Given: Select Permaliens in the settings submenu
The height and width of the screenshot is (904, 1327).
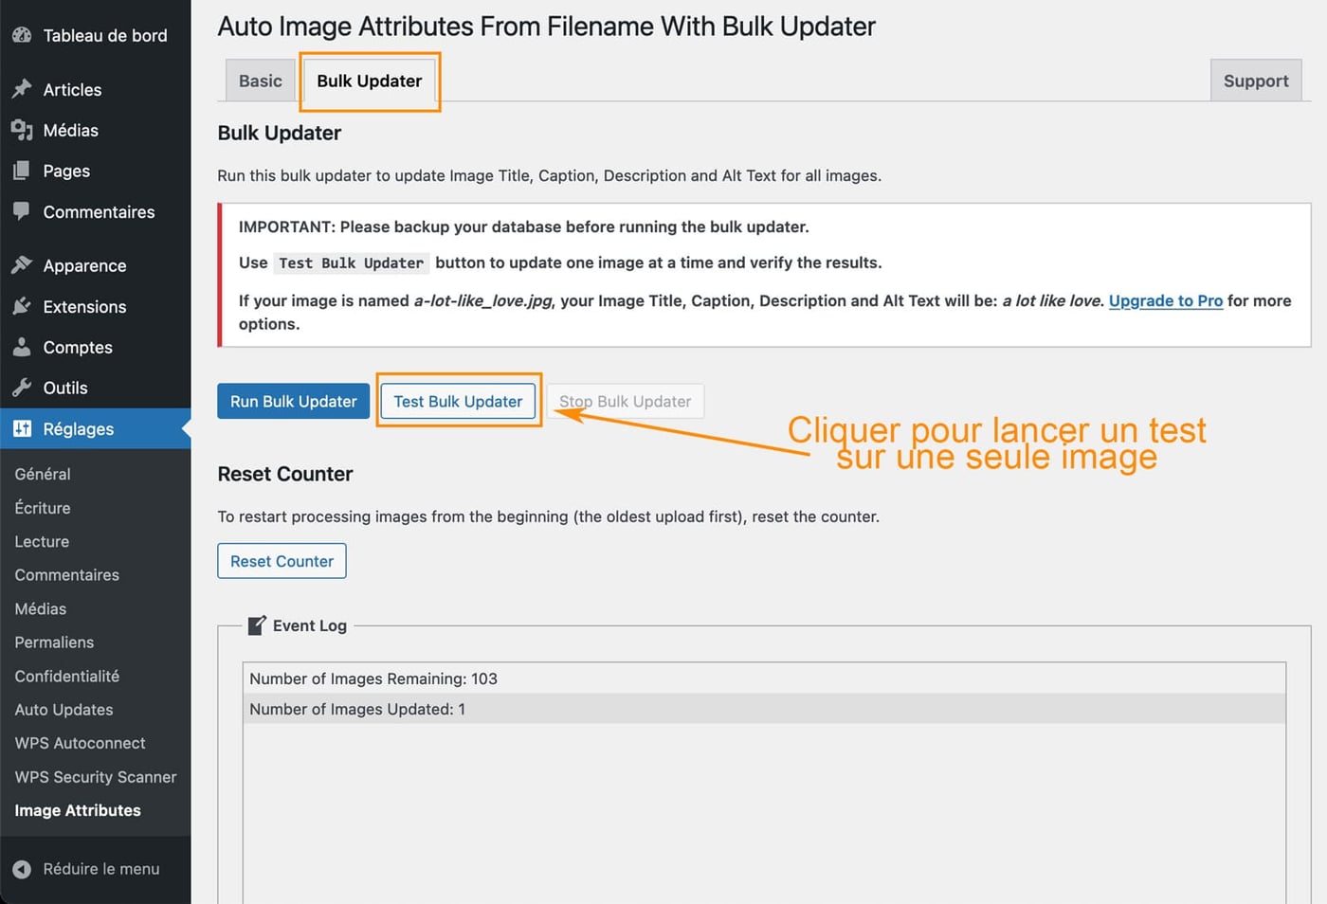Looking at the screenshot, I should (54, 642).
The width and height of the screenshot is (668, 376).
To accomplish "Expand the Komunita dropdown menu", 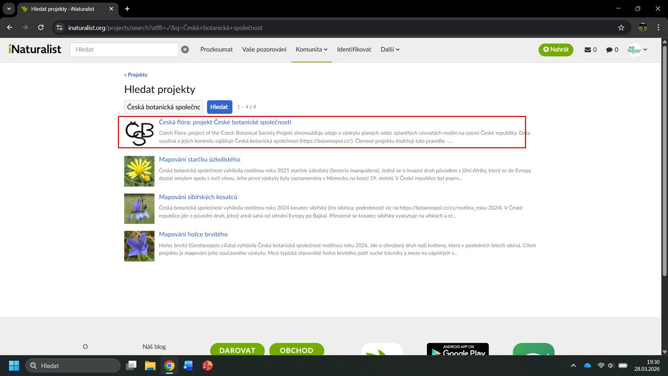I will coord(312,50).
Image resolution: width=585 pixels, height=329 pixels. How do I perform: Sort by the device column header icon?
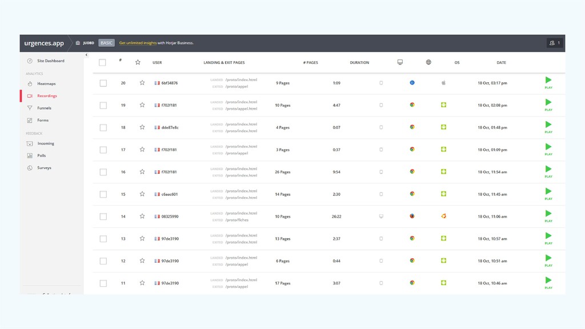pyautogui.click(x=400, y=62)
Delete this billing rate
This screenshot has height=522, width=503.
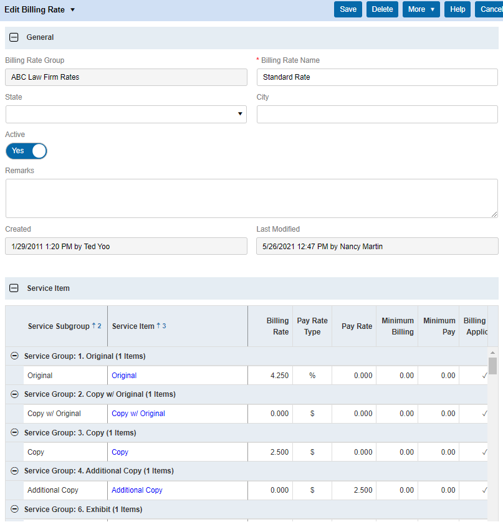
- - - - -
[Work required] With the pictures omitted, write out exactly the lines from the one that contains "Image resolution: width=585" through the final line of the material above, both ends included.

[Solution for this problem]
Image resolution: width=585 pixels, height=329 pixels. How do I perform: Sort by the device column header icon?
pyautogui.click(x=400, y=62)
Delete this billing rate
This screenshot has height=522, width=503.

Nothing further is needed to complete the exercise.